— Given entries —
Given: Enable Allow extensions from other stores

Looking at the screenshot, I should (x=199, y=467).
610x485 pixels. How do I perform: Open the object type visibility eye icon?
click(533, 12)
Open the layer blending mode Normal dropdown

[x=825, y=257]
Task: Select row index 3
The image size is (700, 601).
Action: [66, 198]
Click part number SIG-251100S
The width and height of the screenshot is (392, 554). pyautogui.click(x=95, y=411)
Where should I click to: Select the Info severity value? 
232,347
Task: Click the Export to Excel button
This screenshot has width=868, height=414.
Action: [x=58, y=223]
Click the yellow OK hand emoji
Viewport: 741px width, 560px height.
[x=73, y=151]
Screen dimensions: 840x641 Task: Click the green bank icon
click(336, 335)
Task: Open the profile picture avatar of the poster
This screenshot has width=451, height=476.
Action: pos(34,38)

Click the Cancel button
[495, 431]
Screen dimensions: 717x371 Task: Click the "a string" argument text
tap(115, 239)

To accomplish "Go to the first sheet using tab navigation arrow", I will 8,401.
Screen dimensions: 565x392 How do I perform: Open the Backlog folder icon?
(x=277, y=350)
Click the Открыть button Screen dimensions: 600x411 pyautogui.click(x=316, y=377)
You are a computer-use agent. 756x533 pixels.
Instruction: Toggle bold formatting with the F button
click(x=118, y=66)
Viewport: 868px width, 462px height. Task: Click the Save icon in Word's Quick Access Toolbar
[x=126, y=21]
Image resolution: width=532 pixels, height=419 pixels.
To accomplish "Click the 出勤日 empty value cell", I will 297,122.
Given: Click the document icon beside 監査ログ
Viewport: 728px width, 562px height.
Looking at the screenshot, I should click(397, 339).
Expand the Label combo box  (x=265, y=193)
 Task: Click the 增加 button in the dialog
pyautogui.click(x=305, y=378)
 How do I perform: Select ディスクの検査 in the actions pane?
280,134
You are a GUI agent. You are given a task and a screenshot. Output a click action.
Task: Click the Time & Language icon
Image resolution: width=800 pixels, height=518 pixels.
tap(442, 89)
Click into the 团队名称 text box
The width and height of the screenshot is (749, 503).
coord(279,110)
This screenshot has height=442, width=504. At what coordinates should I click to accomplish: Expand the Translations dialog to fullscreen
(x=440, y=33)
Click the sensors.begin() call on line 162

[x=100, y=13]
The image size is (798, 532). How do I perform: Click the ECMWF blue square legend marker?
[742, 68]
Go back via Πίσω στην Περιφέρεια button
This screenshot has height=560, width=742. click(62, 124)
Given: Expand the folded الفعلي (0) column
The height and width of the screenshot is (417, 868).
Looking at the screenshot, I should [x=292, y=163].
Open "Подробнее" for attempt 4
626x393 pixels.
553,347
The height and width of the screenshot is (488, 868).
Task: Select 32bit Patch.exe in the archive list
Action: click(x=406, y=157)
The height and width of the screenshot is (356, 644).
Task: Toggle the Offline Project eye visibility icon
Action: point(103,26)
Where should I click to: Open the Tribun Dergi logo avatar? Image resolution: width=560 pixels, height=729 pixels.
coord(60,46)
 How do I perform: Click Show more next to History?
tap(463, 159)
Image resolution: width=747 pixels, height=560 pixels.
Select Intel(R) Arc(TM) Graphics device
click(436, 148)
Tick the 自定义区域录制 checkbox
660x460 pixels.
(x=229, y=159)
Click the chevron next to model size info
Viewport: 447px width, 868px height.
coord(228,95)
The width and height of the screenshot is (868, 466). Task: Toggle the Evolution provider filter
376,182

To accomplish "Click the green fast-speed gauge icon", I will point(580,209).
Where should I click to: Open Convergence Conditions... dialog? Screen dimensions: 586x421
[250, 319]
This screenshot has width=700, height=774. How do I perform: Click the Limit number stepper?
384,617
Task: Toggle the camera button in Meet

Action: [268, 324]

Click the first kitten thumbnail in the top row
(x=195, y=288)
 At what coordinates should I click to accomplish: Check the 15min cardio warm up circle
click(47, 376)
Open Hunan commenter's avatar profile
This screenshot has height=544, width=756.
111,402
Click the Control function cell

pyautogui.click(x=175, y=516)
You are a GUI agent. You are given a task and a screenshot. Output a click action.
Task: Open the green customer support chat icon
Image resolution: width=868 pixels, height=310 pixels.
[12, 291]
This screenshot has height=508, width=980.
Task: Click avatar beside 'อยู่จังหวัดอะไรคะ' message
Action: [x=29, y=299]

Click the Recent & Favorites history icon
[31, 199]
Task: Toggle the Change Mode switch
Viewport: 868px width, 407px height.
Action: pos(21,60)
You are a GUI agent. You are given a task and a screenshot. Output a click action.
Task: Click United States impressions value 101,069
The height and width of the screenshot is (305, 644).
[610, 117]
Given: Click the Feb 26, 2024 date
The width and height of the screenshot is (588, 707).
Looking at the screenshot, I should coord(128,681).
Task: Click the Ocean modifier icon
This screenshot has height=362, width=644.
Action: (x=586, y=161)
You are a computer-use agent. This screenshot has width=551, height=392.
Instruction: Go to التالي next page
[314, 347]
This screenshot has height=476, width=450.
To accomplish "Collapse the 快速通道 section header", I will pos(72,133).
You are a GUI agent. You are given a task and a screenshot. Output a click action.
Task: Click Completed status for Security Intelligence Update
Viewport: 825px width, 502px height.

— Work task —
Set down each line of the material above again, exactly.

— Expected output —
Given: Enable Allow extensions from other stores

Looking at the screenshot, I should (x=199, y=467).
610x485 pixels. How do I perform: Open the object type visibility eye icon?
click(533, 12)
Open the layer blending mode Normal dropdown

[x=825, y=257]
Task: Select row index 3
The image size is (700, 601).
Action: [66, 198]
Click part number SIG-251100S
The width and height of the screenshot is (392, 554). pyautogui.click(x=95, y=411)
Where should I click to: Select the Info severity value? 
232,347
Task: Click the Export to Excel button
This screenshot has width=868, height=414.
Action: [x=58, y=223]
Click the yellow OK hand emoji
Viewport: 741px width, 560px height.
[x=73, y=151]
Screen dimensions: 840x641 Task: Click the green bank icon
click(336, 335)
Task: Open the profile picture avatar of the poster
This screenshot has width=451, height=476.
Action: pos(34,38)

Click the Cancel button
[495, 431]
Screen dimensions: 717x371 Task: Click the "a string" argument text
tap(115, 239)

To accomplish "Go to the first sheet using tab navigation arrow", I will 8,401.
Screen dimensions: 565x392 How do I perform: Open the Backlog folder icon?
(x=277, y=350)
Click the Открыть button Screen dimensions: 600x411 pyautogui.click(x=316, y=377)
You are a computer-use agent. 756x533 pixels.
Instruction: Toggle bold formatting with the F button
click(x=118, y=66)
Viewport: 868px width, 462px height. Task: Click the Save icon in Word's Quick Access Toolbar
[x=126, y=21]
Image resolution: width=532 pixels, height=419 pixels.
To accomplish "Click the 出勤日 empty value cell", I will 297,122.
Given: Click the document icon beside 監査ログ
Viewport: 728px width, 562px height.
Looking at the screenshot, I should click(397, 339).
Expand the Label combo box  (x=265, y=193)
 Task: Click the 增加 button in the dialog
pyautogui.click(x=305, y=378)
 How do I perform: Select ディスクの検査 in the actions pane?
280,134
You are a GUI agent. You are given a task and a screenshot. Output a click action.
Task: Click the Time & Language icon
Image resolution: width=800 pixels, height=518 pixels.
tap(442, 89)
Click into the 团队名称 text box
The width and height of the screenshot is (749, 503).
coord(279,110)
This screenshot has height=442, width=504. At what coordinates should I click to accomplish: Expand the Translations dialog to fullscreen
(x=440, y=33)
Click the sensors.begin() call on line 162

[x=100, y=13]
The image size is (798, 532). How do I perform: Click the ECMWF blue square legend marker?
[742, 68]
Go back via Πίσω στην Περιφέρεια button
This screenshot has height=560, width=742. click(62, 124)
Given: Expand the folded الفعلي (0) column
The height and width of the screenshot is (417, 868).
Looking at the screenshot, I should [x=292, y=163].
Open "Подробнее" for attempt 4
626x393 pixels.
553,347
The height and width of the screenshot is (488, 868).
Task: Select 32bit Patch.exe in the archive list
Action: click(x=406, y=157)
The height and width of the screenshot is (356, 644).
Task: Toggle the Offline Project eye visibility icon
Action: point(103,26)
Where should I click to: Open the Tribun Dergi logo avatar? Image resolution: width=560 pixels, height=729 pixels.
coord(60,46)
 How do I perform: Click Show more next to History?
tap(463, 159)
Image resolution: width=747 pixels, height=560 pixels.
Select Intel(R) Arc(TM) Graphics device
click(436, 148)
Tick the 自定义区域录制 checkbox
660x460 pixels.
(x=229, y=159)
Click the chevron next to model size info
Viewport: 447px width, 868px height.
coord(228,95)
The width and height of the screenshot is (868, 466). Task: Toggle the Evolution provider filter
376,182

To accomplish "Click the green fast-speed gauge icon", I will point(580,209).
Where should I click to: Open Convergence Conditions... dialog? Screen dimensions: 586x421
[250, 319]
This screenshot has width=700, height=774. How do I perform: Click the Limit number stepper?
384,617
Task: Toggle the camera button in Meet

Action: [268, 324]

Click the first kitten thumbnail in the top row
(x=195, y=288)
 At what coordinates should I click to accomplish: Check the 15min cardio warm up circle
click(47, 376)
Open Hunan commenter's avatar profile
This screenshot has height=544, width=756.
111,402
Click the Control function cell

pyautogui.click(x=175, y=516)
You are a GUI agent. You are given a task and a screenshot. Output a click action.
Task: Open the green customer support chat icon
Image resolution: width=868 pixels, height=310 pixels.
[12, 291]
This screenshot has height=508, width=980.
Task: Click avatar beside 'อยู่จังหวัดอะไรคะ' message
Action: [x=29, y=299]

Click the Recent & Favorites history icon
[31, 199]
Task: Toggle the Change Mode switch
Viewport: 868px width, 407px height.
Action: pos(21,60)
You are a GUI agent. You are given a task and a screenshot. Output a click action.
Task: Click United States impressions value 101,069
The height and width of the screenshot is (305, 644).
[610, 117]
Given: Click the Feb 26, 2024 date
The width and height of the screenshot is (588, 707).
Looking at the screenshot, I should coord(128,681).
Task: Click the Ocean modifier icon
This screenshot has height=362, width=644.
Action: (x=586, y=161)
You are a computer-use agent. This screenshot has width=551, height=392.
Instruction: Go to التالي next page
[314, 347]
This screenshot has height=476, width=450.
To accomplish "Collapse the 快速通道 section header", I will pos(72,133).
You are a GUI agent. You are given a task and a screenshot. Output a click action.
Task: Click Completed status for Security Intelligence Update
Viewport: 825px width, 502px height.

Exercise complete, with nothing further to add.